▶ [ACTION ITEM]: Your job is to return the whole listing unchanged while skipping its images.

▶ [TASK DATA]:
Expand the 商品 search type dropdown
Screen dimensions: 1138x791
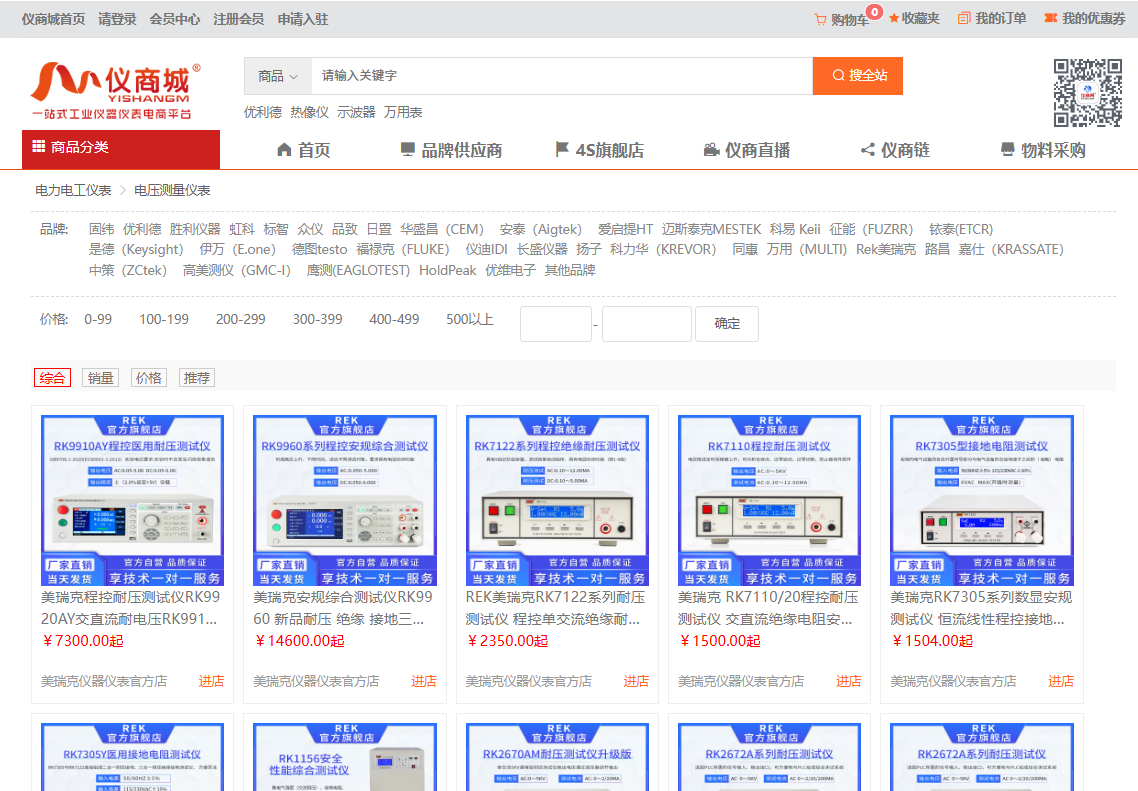pos(278,76)
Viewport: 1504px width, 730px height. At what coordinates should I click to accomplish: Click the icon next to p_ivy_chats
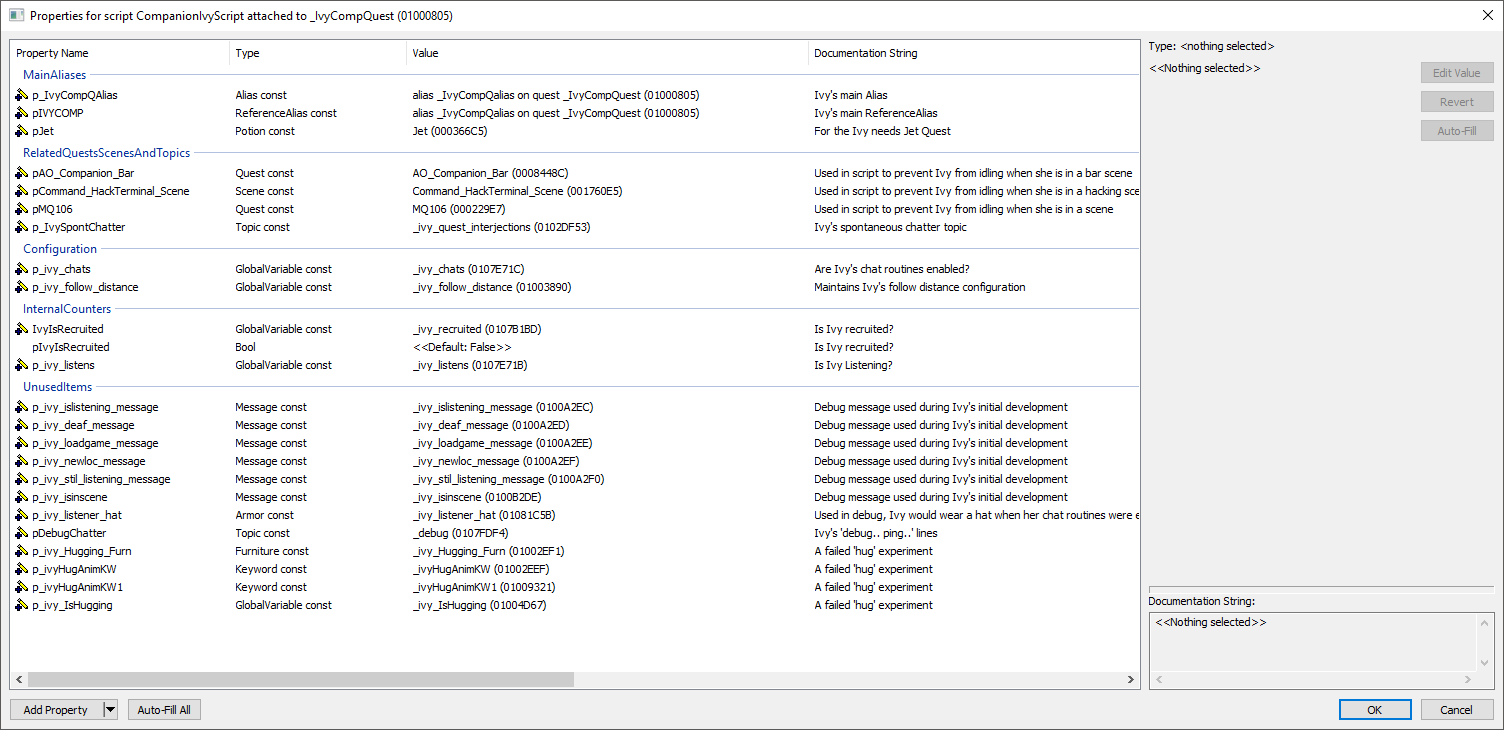21,269
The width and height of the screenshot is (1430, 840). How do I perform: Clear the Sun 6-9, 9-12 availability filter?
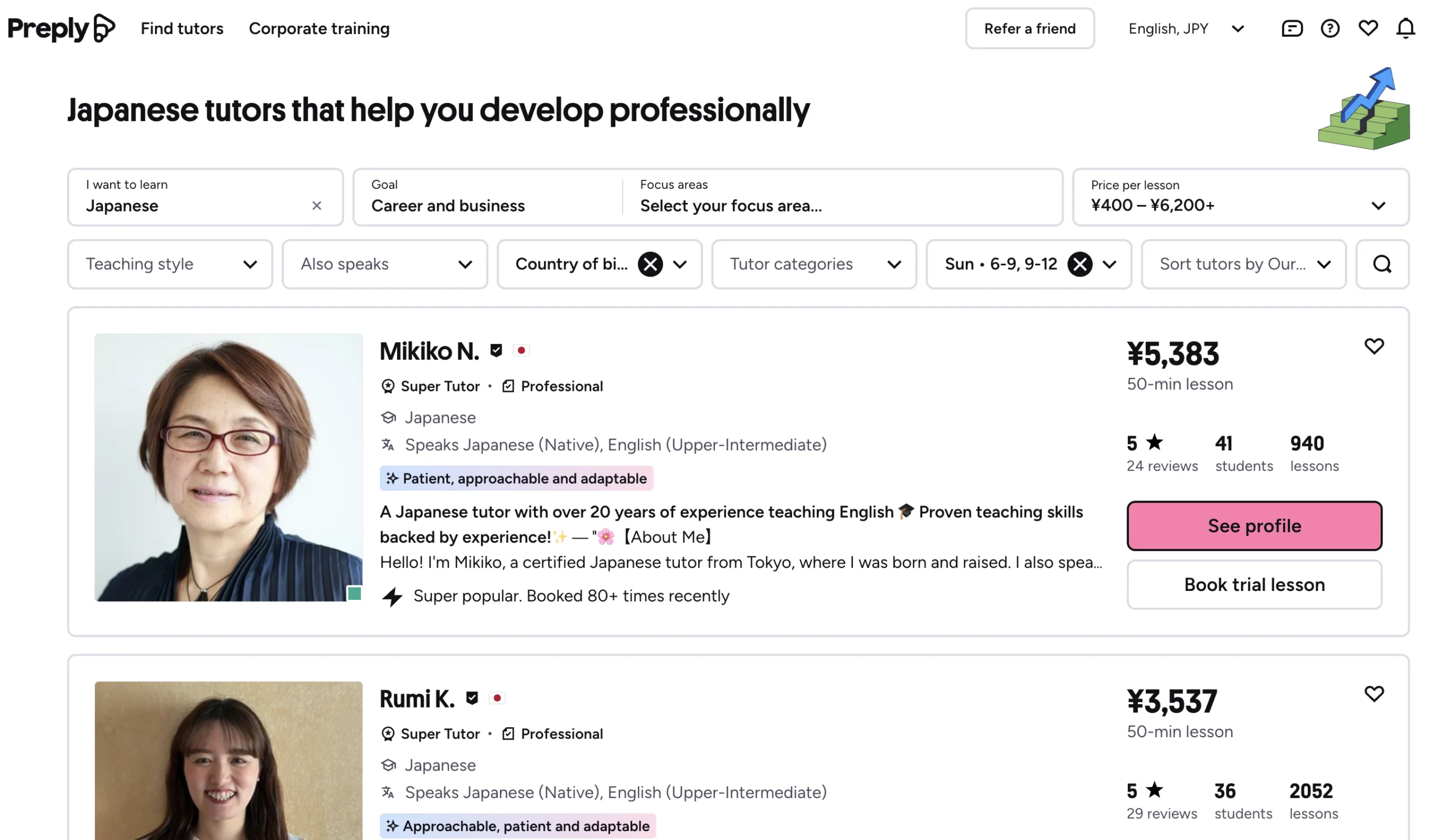tap(1079, 264)
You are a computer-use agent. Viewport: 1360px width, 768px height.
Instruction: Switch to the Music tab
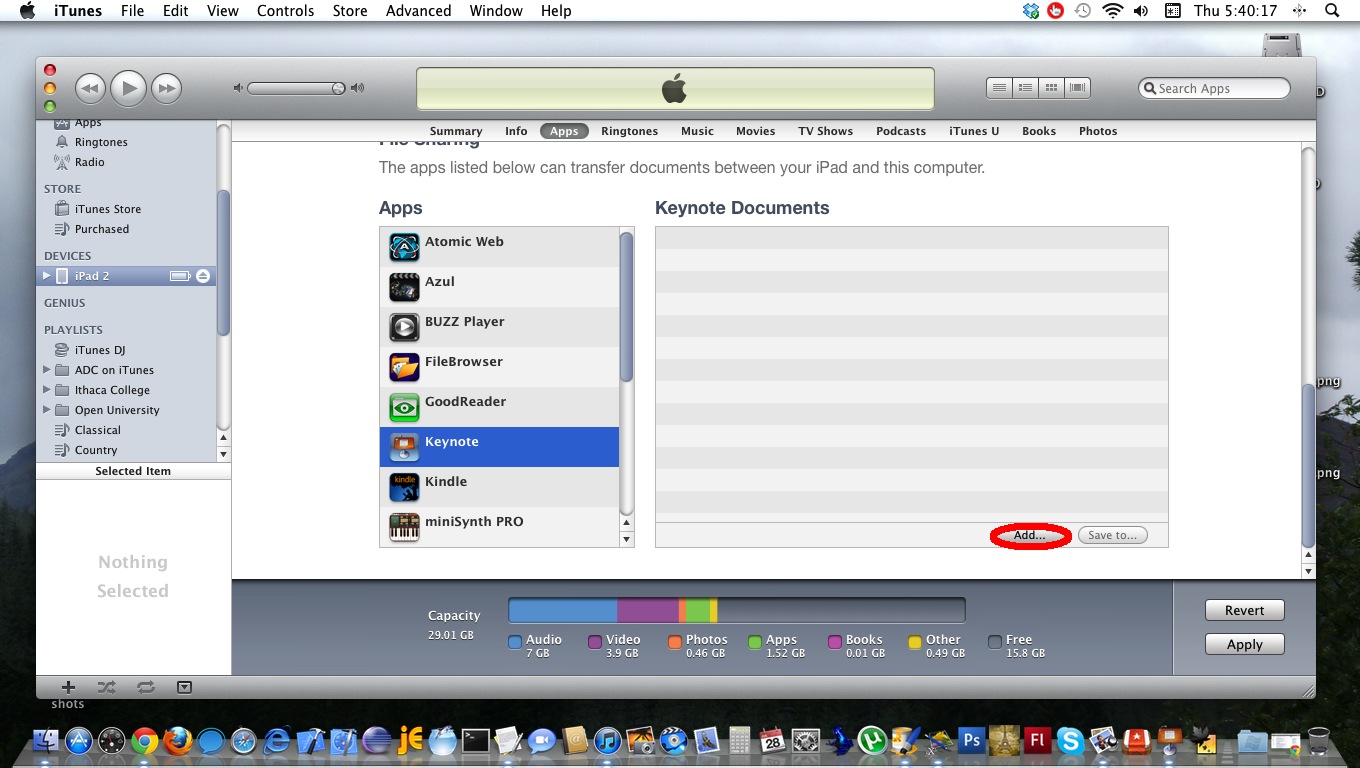(697, 131)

▶ [TASK SOLUTION]:
Expand the 商品 search type dropdown
Screen dimensions: 1138x791
pos(278,76)
Viewport: 1504px width, 730px height. At what coordinates should I click to accomplish: Click the icon next to p_ivy_chats
21,269
The width and height of the screenshot is (1430, 840). How do I perform: Clear the Sun 6-9, 9-12 availability filter?
tap(1079, 264)
You are a computer-use agent. Viewport: 1360px width, 768px height.
Instruction: Switch to the Music tab
(697, 131)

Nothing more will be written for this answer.